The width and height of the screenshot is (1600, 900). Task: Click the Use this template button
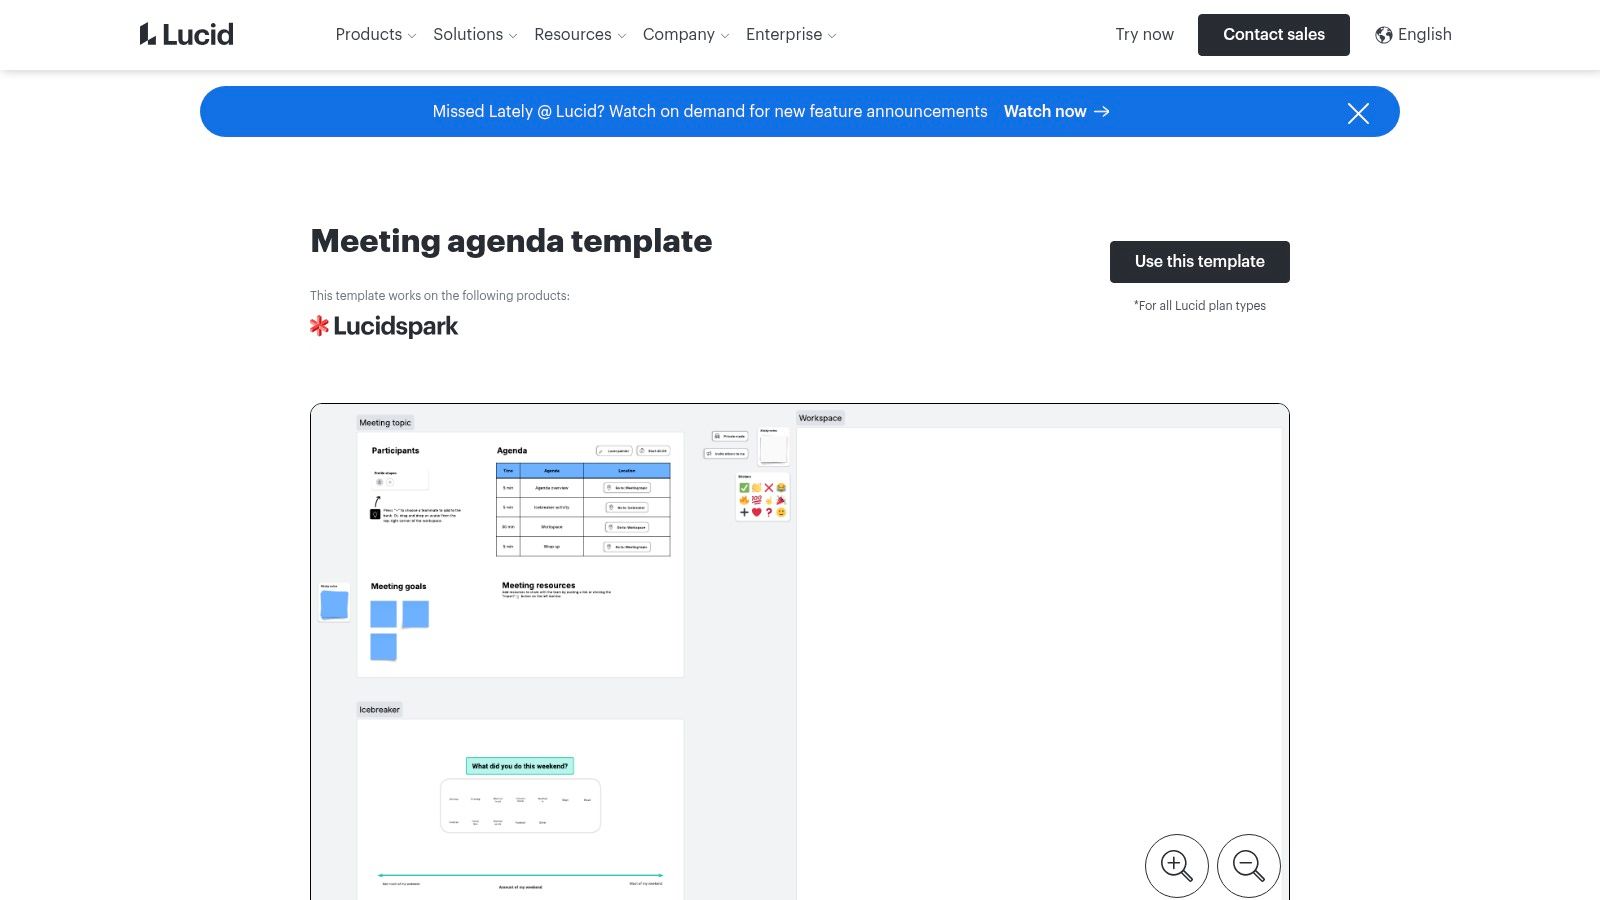tap(1199, 261)
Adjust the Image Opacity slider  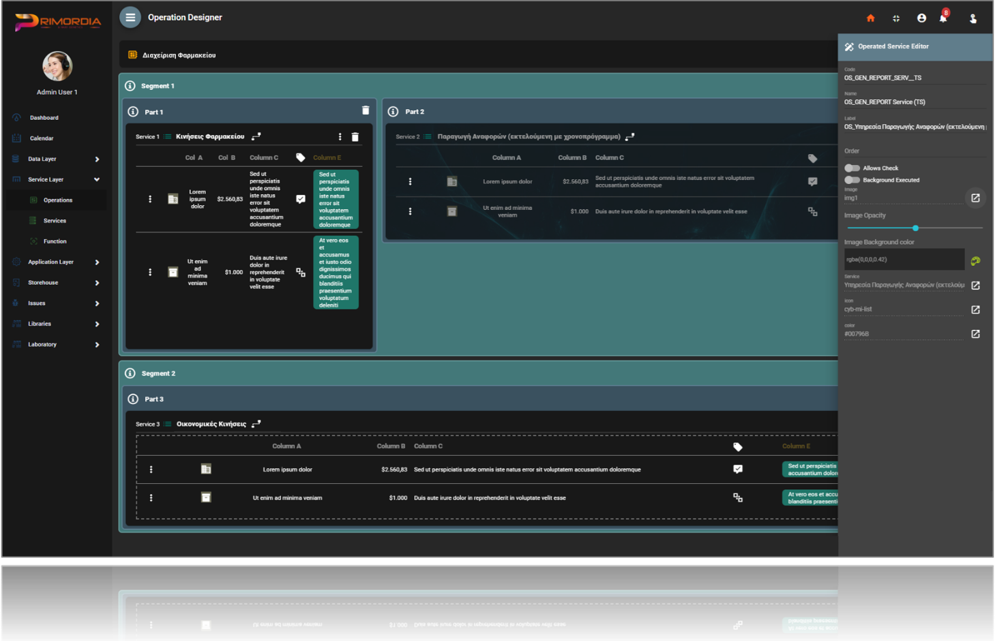click(915, 228)
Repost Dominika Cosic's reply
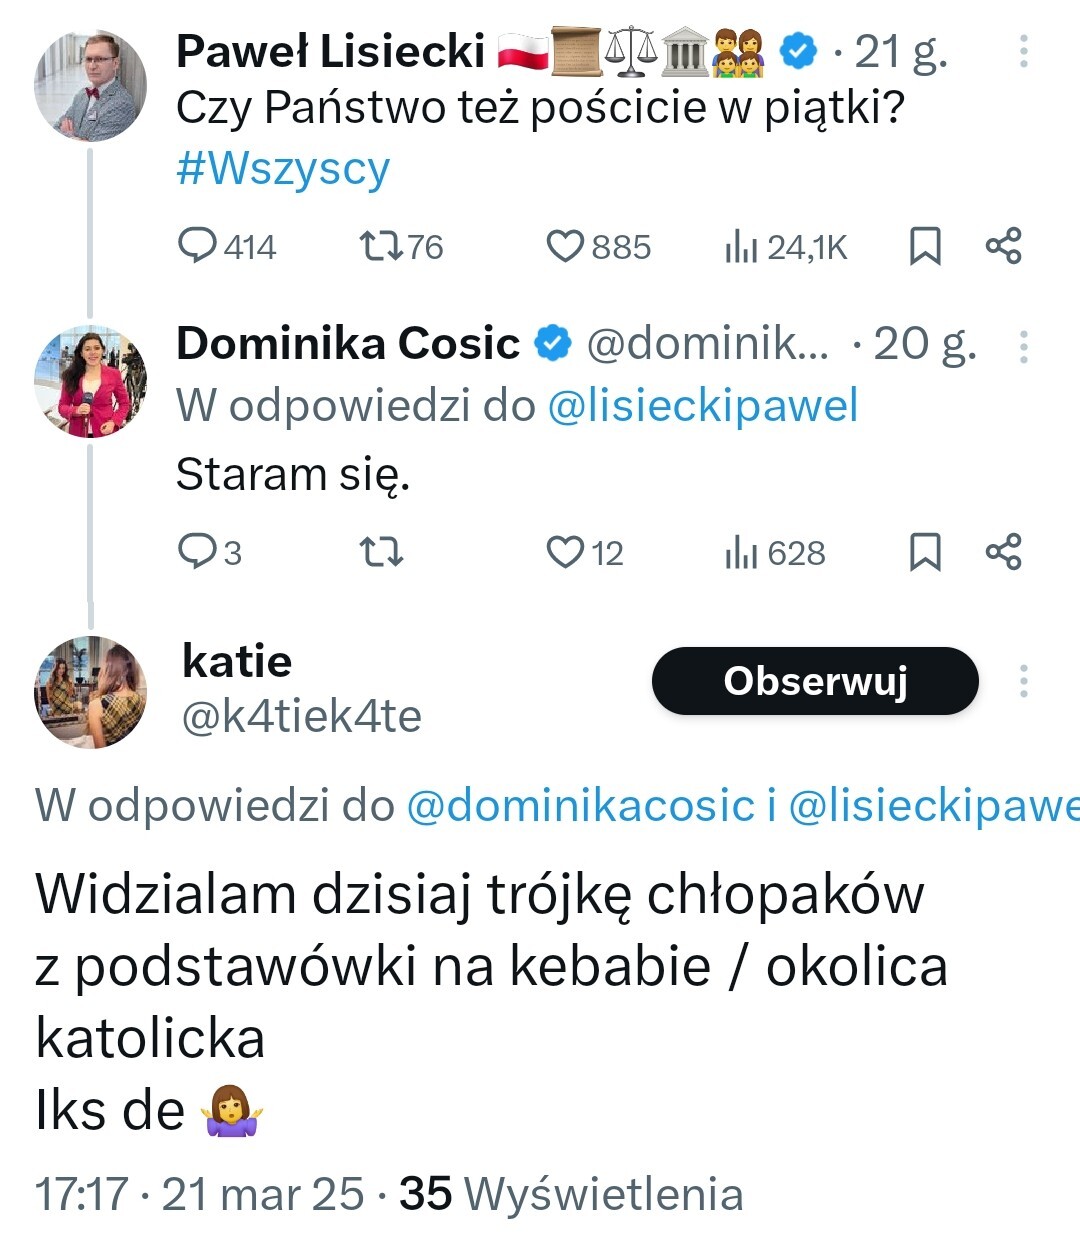This screenshot has width=1080, height=1237. point(380,552)
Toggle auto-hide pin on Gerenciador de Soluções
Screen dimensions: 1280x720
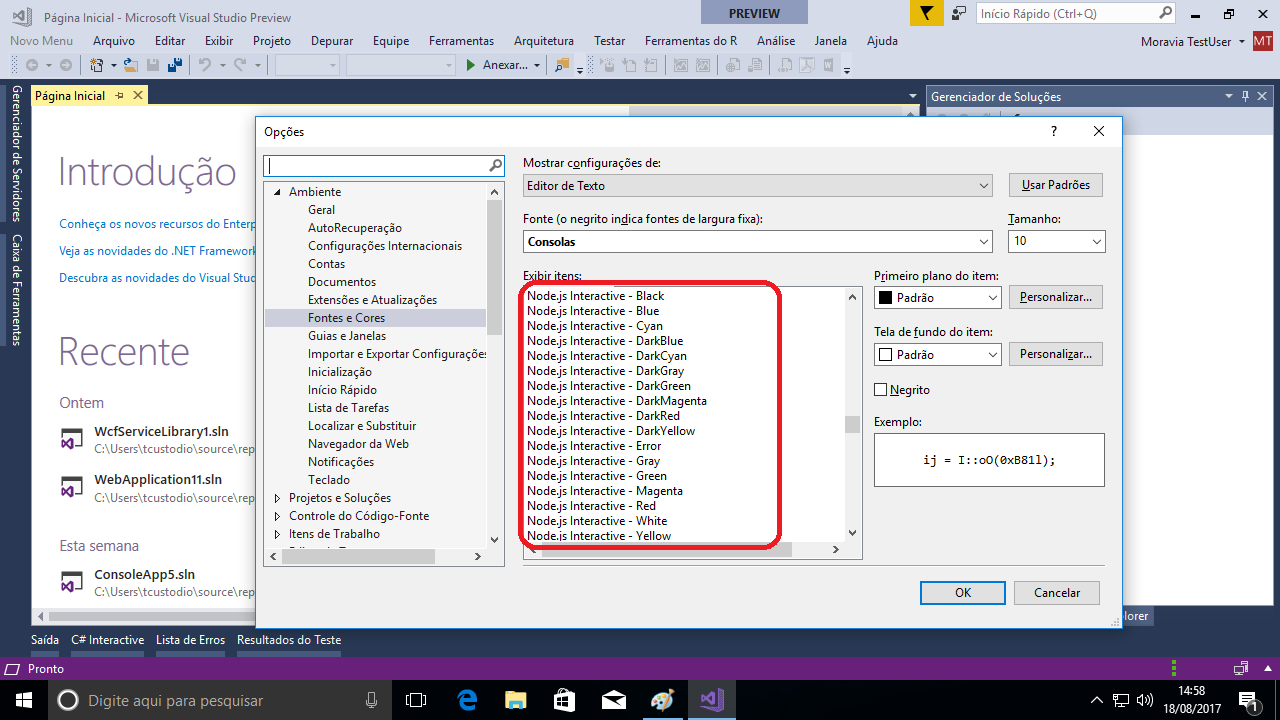pos(1244,95)
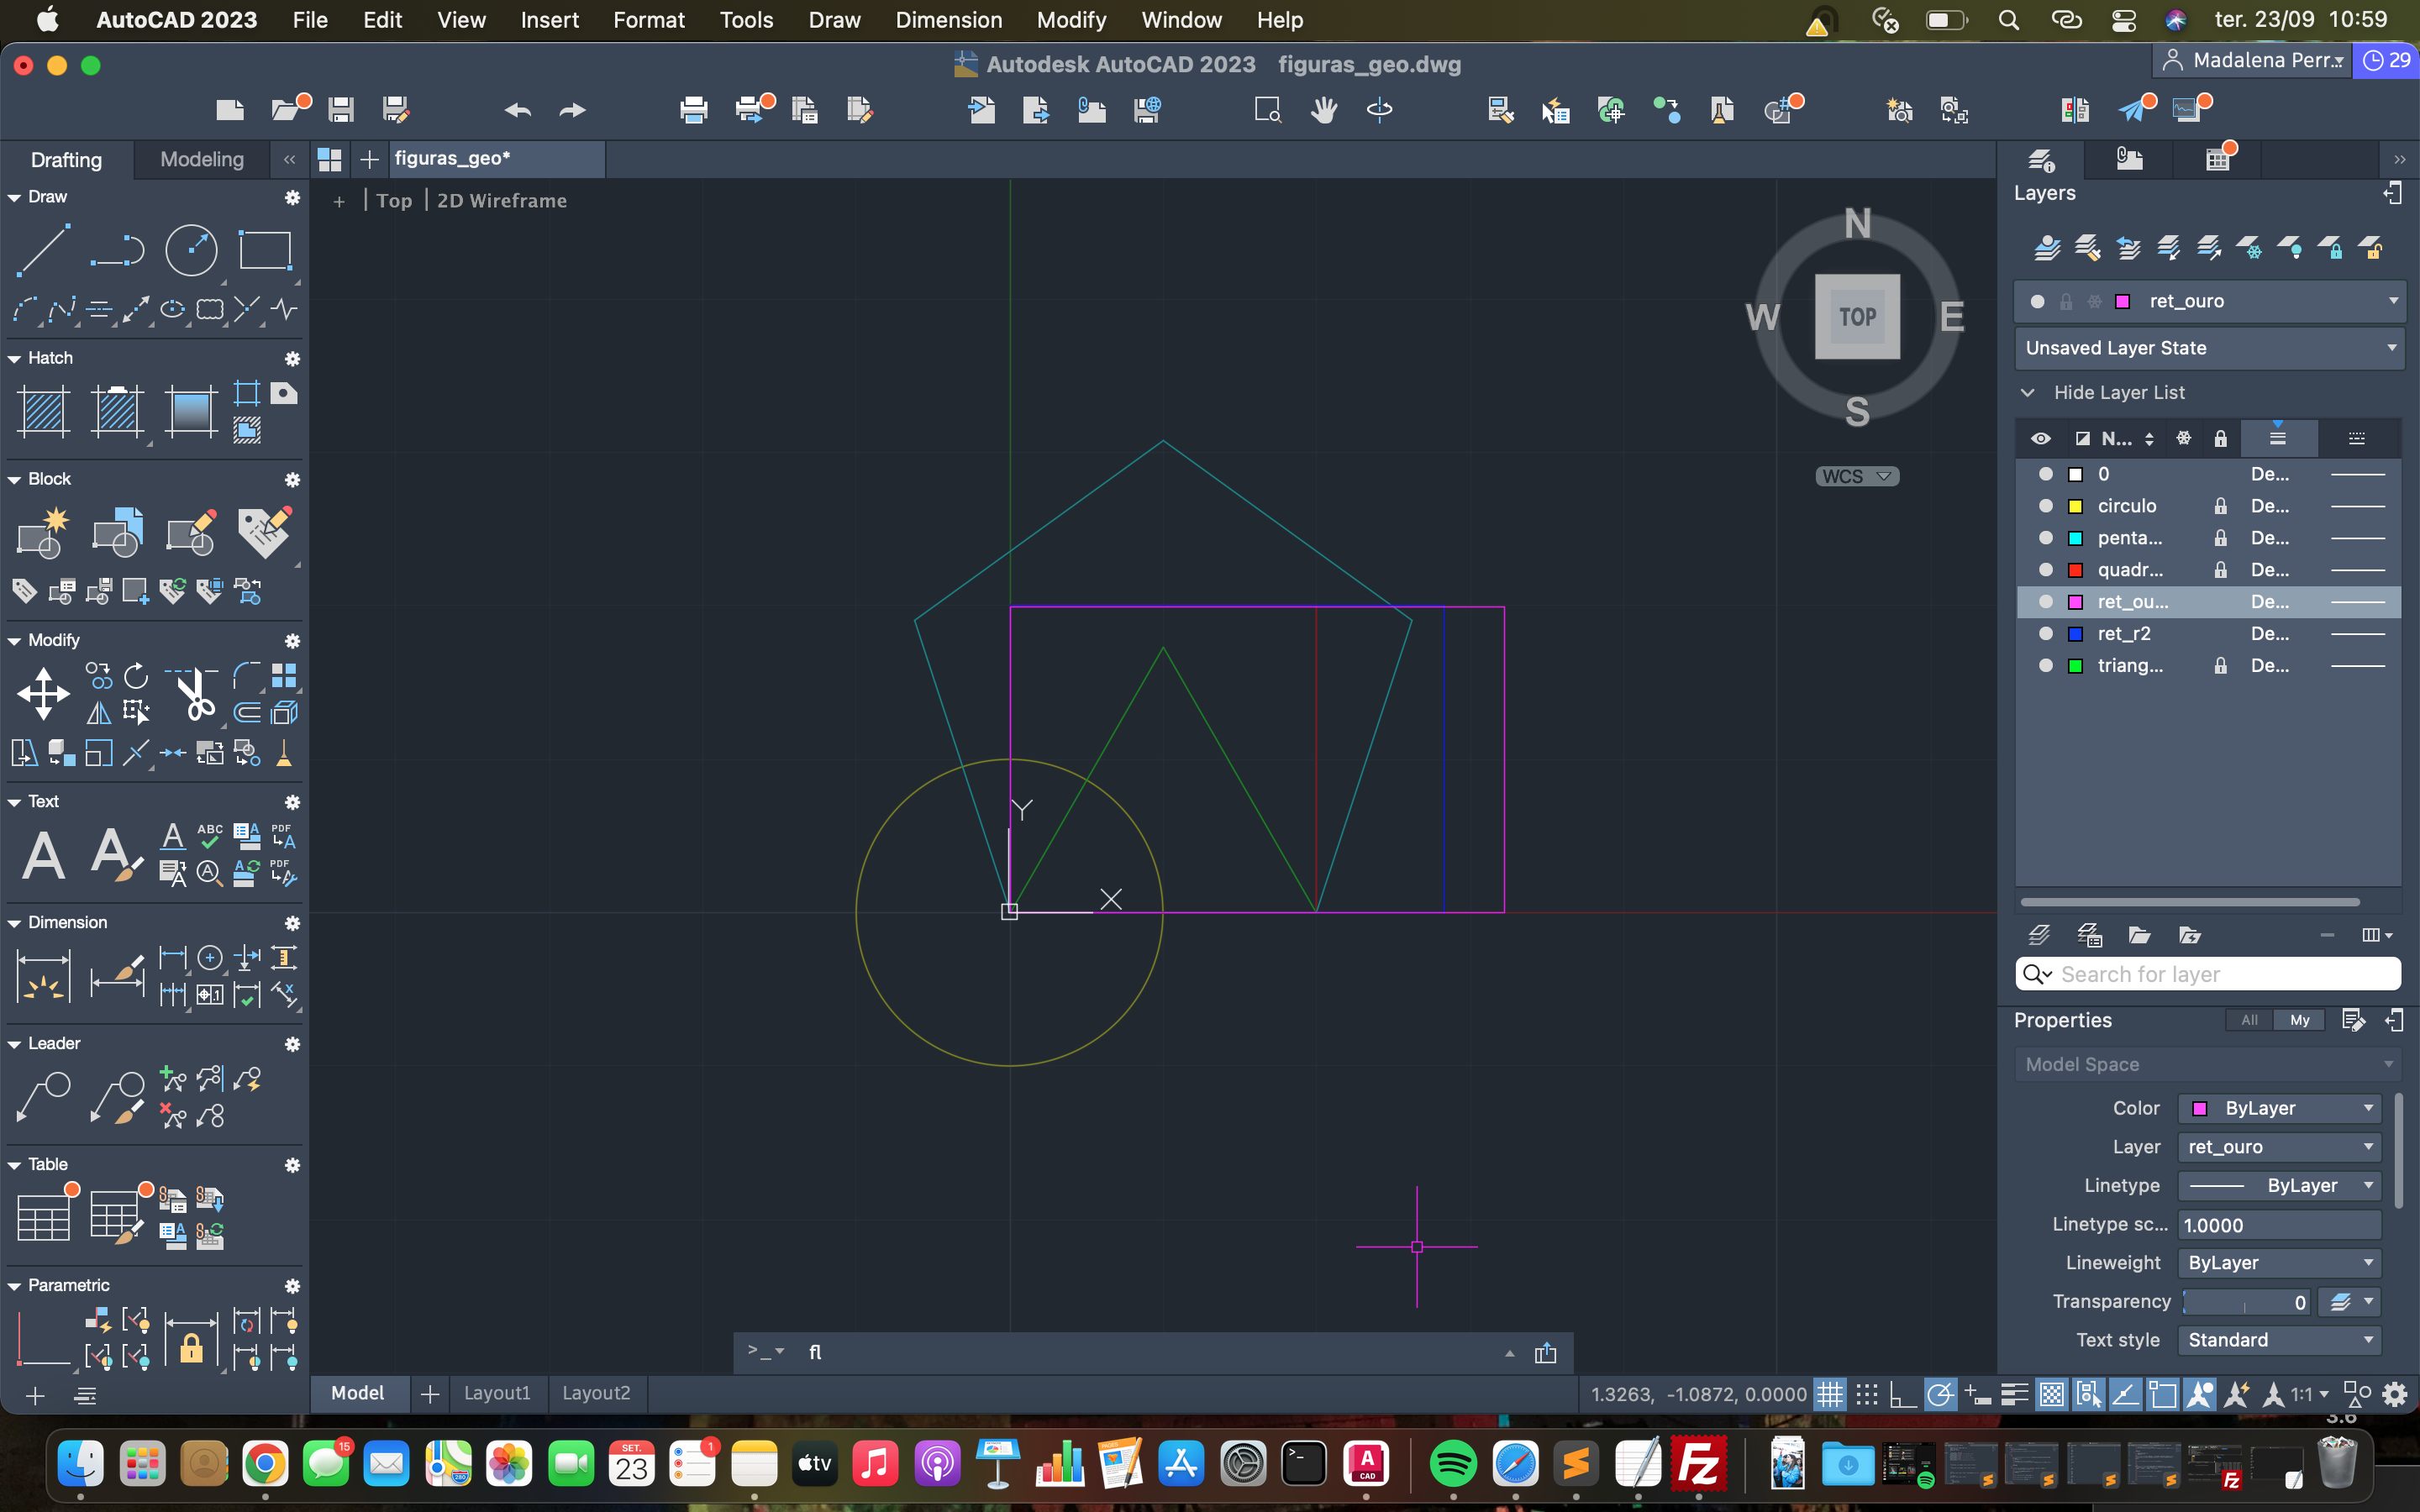Toggle grid display in status bar
The height and width of the screenshot is (1512, 2420).
point(1829,1394)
□ □ □ □
• _YOUR OBJECTIVE_
Extract the listing above verbatim, from the line containing "Toggle auto-hide pin" up to and including the final line of the listing. Leave the pictures out of your answer.

• _EXERCISE RESULT_
Toggle auto-hide pin on Gerenciador de Soluções
Screen dimensions: 1280x720
pos(1244,95)
Toggle grid display in status bar
The height and width of the screenshot is (1512, 2420).
point(1829,1394)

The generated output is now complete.